Defendant claims that the findings do not disclose the basis for arriving at a market value of $380,000. As the trier of fact, the Board has the discretionary power to review the evidence and establish fair market value based on that evidence. See Monti, 135 Vt. at 99, 369 A.2d at 1376. Plaintiffs' expert testified that, if sold as one parcel, the subject property would be worth considerably less on the market and *512 should be discounted to $380,000. This testimony was within the province of the Board to accept or reject. "[O]pinions of well informed persons based upon the purposes for which the property is suited are to be considered in arriving at fair market value." New England Power Co. v. Town of Barnet, 134 Vt. at 504, 367 A.2d at 1367. While the findings do not specify the mathematics used to arrive at the market value of $380,000, the Board was entitled to rely on the expert's testimony and reduce the prior valuation to that value submitted by the expert. Thus, the finding is supported by credible evidence; accordingly, we find no error in this adjustment.

Next, we turn to the Board's application of an equalization ratio to plaintiffs' property. The Board expressly found the plaintiffs' property not to be unique within Woodstock. Accordingly, it applied an equalization ratio of 23%, computed by comparing the market values and listed values of the separate comparables. As a matter of law, a property which is not unique requires the application of the comparable property's equalization ratio to determine its proper listed value. Kachadorian, 144 Vt. at 351, 477 A.2d at 967; 32 V.S.A. § 4467. Therefore, applying the comparable property's equalization ratio of 23% to the $380,000 fair market value was proper. Compare Adams v. Town of West Haven, 147 Vt. 618, 523 A.2d 1244 (1987) (board of appraiser's determination that taxpayers' property was unique overturned due to inadequate findings), with New England Power Co. v. Town of Barnet, supra (unique property's listed value must be determined by applying the equalization ratio of all property in town). We hold that the Kachadorian property was properly determined not to be unique and was appropriately listed at $87,400.
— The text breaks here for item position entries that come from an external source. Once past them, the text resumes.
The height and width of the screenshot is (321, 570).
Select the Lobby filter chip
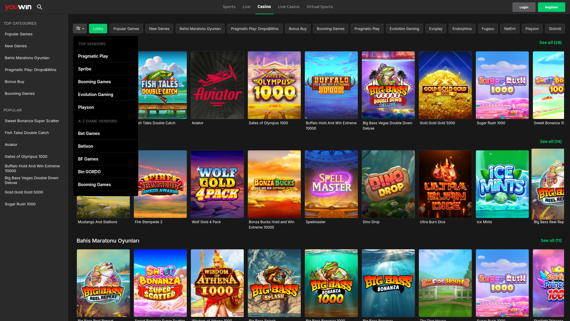tap(98, 29)
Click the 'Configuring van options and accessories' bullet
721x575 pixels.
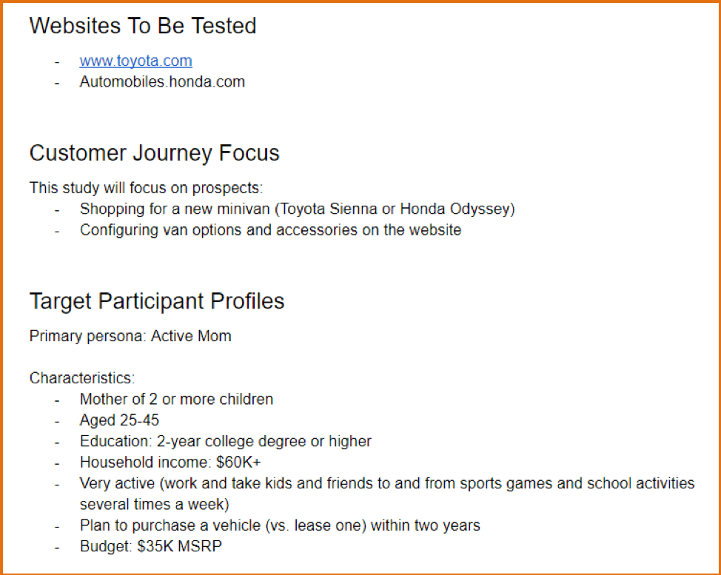coord(270,230)
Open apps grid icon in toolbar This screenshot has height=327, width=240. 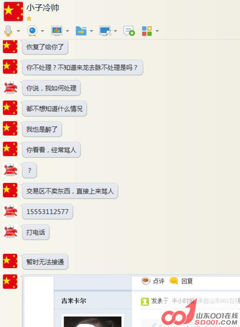pyautogui.click(x=147, y=31)
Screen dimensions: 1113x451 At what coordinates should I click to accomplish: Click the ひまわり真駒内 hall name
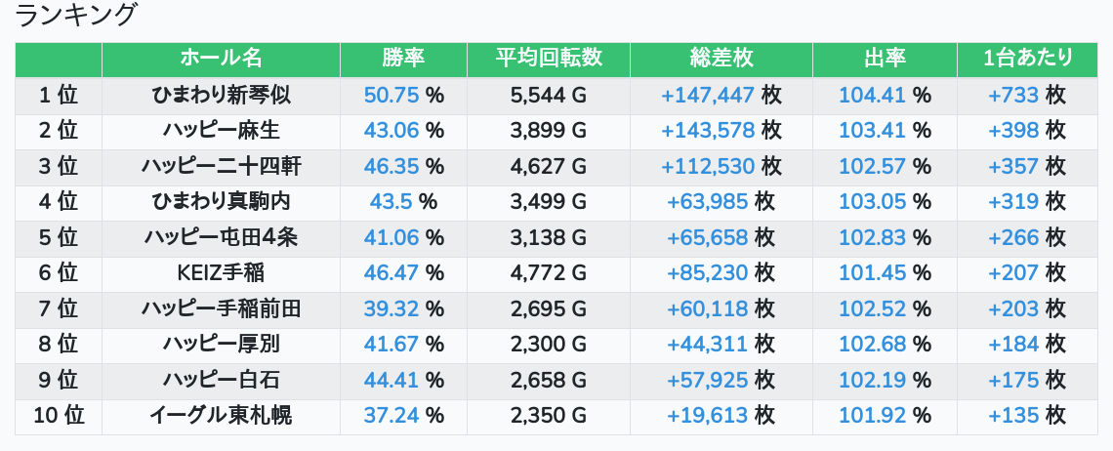point(221,202)
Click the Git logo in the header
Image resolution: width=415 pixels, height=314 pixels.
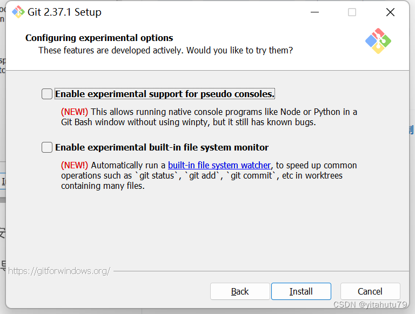click(x=378, y=41)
Finally, we think it desirable to point out that the Board apparently misinterpreted our 1984 opinion in this case. We did not direct the Board, on remand, to apply any specific equalization ratio. Rather, for the sake of the Board, we reiterated the general rule that when the subject property is found by the Board to be unique, the common ratio for all properties within the town is to be applied. However, when comparable properties exist, as here, the ratio derived from the comparables is to be applied.



Because appellant has failed to direct this Court's attention to points of law or fact previously overlooked or misapprehended, its motion for reargument under V.R.A.P. 40 is denied.